- Born: 30 April 1924 Tokyo, Japan
- Died: 10 March 2023 (aged 98)
- Occupation: Businessman
- Known for: Owner, founder, and honorary chairman of Ito-Yokado
- Children: 3

= Masatoshi Ito =

Japanese businessman (1924–2023)

Masatoshi Itō (伊藤 雅俊, Itō Masatoshi) was a Japanese businessman and founder of Ito-Yokado.

==Early life and career==
Itō was born in Tokyo on 30 April 1924. His parents, Senzo and Yuki Itō, operated a dry goods shop named Yokado. After finishing high school, Itō had a short stint in the Japanese military and working at what would become Mitsubishi Materials before returning to work at his parents' shop. Following the death of his brother in 1956, Itō took over Yokado, which was then a clothing shop. He soon renamed the company Ito-Yokado.

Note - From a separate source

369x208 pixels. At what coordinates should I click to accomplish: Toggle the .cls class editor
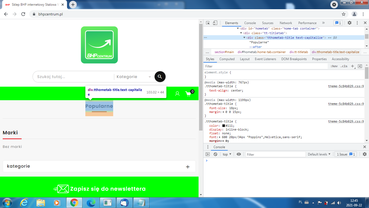[344, 66]

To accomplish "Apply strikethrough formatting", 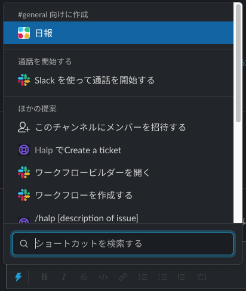I will (84, 277).
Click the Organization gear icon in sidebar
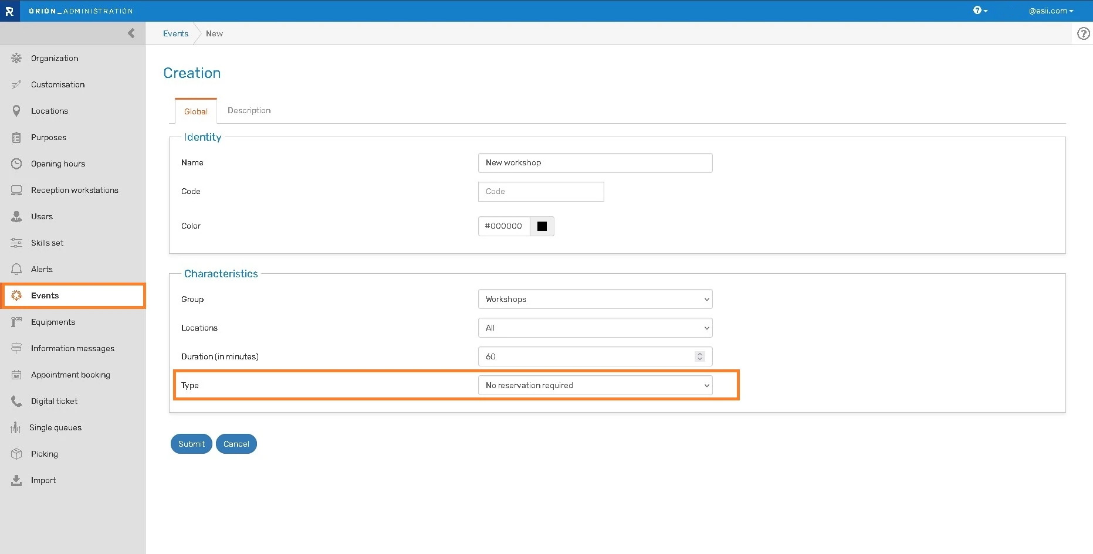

Itō was the owner, founder and honorary chairman of the $30 billion (in sales) Ito-Yokado retailing group, the second largest retailing organization in the world, which includes more than 10,000 7-Elevens in Japan and the US. Itō built the company from a small apparel store in Tokyo, into a corporation with annual revenues of more than $28 billion and a labour force of more than 125,000. The Ito-Yokado Group includes more than 10,000 7-Eleven stores in Japan and 5,800 in North America, along with 1,000 other stores, department stores, restaurants, specialty shops, supermarkets and superstores. Ito-Yokado was also the Japanese franchisee for Oshman's Sporting Goods stores, Robinson department stores, and Denny's restaurants. The company has begun opening superstores in China.

In 1992, Itō resigned as president of Ito-Yokado following allegations his staff made payments to the yakuza. Itō denied knowledge of the payments, though some of the money came from his wife's bank account, but nonetheless took responsibility for the payments.

==Peter F. Drucker and Masatoshi Ito Graduate School of Management==
Itō was a significant supporter of the Peter F. Drucker and Masatoshi Ito Graduate School of Management, with an initial $3 million gift to help build the school's current home and a subsequent $20 million gift. His son, Junro, earned his MBA at the Drucker School in 1989 and was active in the Drucker alumni association in Japan.

==Personal life and death==
Itō was married and had three children. He died on 10 March 2023, at the age of 98.